Judge halts shutdown of last Kentucky abortion clinic

Kentucky's Lone Abortion Provider Sues State To Stay Open

The battle over the last remaining abortion clinic in Kentucky comes amid a sustained flurry of state-level laws aimed at curbing the procedure.

The clinic then got an extension until April 3.

CNN reports a federal judge granted ACLU lawyers' request for a temporary restraining order on behalf of the EMW Women's Clinic in Louisville, the state's only abortion facility.

The state's new finding that the agreements are deficient amounts to a "bureaucratic sleight of hand", said Brigitte Amiri, a senior staff attorney with the ACLU Reproductive Freedom Project. Last year, the state's health arm inspected and approved the center's agreements, and all three doctors at the abortion provider also have admitting privileges at nearby hospitals, according to the lawsuit.

On Friday, however, the judge expressed concerns about due process of law in closing the clinic, and stated that the closure would mean the "rights of [the clinic's] patients would be immediately and irreparably harmed". "As a result of Defendant's actions, the only clinic providing abortion services in the Commonwealth of Kentucky would be forced to cease operations in a matter of days".

According to clinic's lawyers its licence for operating as an abortion facility was renewed in 2016 and valid until May of this year.

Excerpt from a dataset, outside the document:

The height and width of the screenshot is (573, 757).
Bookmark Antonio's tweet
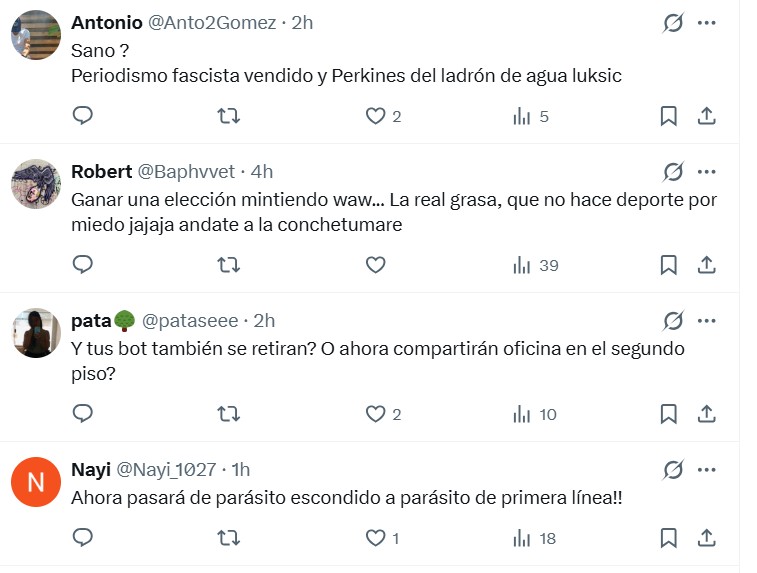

In its complaint, EMW said there were no previous issues with its hospital agreement, which has been unchanged since 2014, and its emergency services agreement, which has been virtually unchanged since 2009. "We are fighting to keep this from happening".

The ACLU and EMW have filed a separate lawsuit this year against the provisions, which is ongoing.

Governor Matt Bevin (R-KY) is hell-bent on making safe, legal abortion access a thing of the past in his state. The implication here, of course, is that the transfer agreement required by the state was made impossible by the state. The case is ongoing.

"That's not the way government works", the center's attorney Don Cox said.

The requirement that abortion clinics essentially function as hospitals was the same one that threatened to close most of the 41 abortion clinics in Texas, and was eventually deemed unconstitutional in the Supreme Court's June Whole Woman's Health v. Hellerstedt landmark ruling.

"I think it is sort of the end game for all of this legislation that's being adopted around the country and that is to shut down all clinics that provide abortions", Cox said.